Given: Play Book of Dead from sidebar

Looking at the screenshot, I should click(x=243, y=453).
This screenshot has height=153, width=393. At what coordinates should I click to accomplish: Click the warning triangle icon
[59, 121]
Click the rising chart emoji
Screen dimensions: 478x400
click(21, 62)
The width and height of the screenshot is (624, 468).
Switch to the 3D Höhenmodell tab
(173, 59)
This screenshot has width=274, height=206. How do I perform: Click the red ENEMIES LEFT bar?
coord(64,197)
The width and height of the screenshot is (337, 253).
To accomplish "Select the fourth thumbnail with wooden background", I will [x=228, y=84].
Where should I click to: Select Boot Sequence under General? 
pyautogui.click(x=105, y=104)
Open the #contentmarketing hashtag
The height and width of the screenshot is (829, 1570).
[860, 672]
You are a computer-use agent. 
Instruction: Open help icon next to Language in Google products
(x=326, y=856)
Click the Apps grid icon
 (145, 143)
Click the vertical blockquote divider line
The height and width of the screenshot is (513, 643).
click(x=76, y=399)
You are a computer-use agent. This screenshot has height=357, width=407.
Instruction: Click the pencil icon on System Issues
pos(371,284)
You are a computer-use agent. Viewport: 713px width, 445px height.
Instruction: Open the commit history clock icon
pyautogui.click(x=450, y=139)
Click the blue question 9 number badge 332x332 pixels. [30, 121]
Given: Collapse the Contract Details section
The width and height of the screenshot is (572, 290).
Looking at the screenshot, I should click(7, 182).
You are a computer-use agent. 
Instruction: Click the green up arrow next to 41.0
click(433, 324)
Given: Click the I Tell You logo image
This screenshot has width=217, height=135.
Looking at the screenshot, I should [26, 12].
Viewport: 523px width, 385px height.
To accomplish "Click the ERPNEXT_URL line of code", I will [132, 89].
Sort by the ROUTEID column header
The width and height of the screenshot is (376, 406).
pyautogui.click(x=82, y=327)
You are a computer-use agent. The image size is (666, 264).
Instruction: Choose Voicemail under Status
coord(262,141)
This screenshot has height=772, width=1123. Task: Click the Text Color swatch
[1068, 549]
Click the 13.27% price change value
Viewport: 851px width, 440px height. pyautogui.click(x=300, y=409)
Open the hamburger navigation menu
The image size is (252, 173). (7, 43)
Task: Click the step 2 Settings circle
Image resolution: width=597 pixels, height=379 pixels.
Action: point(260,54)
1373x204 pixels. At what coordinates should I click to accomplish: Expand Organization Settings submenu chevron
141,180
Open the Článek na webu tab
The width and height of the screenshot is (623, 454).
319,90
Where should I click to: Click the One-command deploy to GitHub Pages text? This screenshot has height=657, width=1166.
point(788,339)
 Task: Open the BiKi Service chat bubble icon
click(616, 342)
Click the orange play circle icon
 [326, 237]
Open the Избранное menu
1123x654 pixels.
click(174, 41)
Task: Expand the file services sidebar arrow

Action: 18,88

::::::::::

Work request: Every line with "computer" in it should be copied from the entries above.

Task result:
You are a computer-use agent. 
You are a computer-use agent. This screenshot has height=357, width=407.
You are a computer-use agent. Viewport: 713px width, 445px height.
You are a computer-use agent. 
You are a computer-use agent. The image size is (666, 264).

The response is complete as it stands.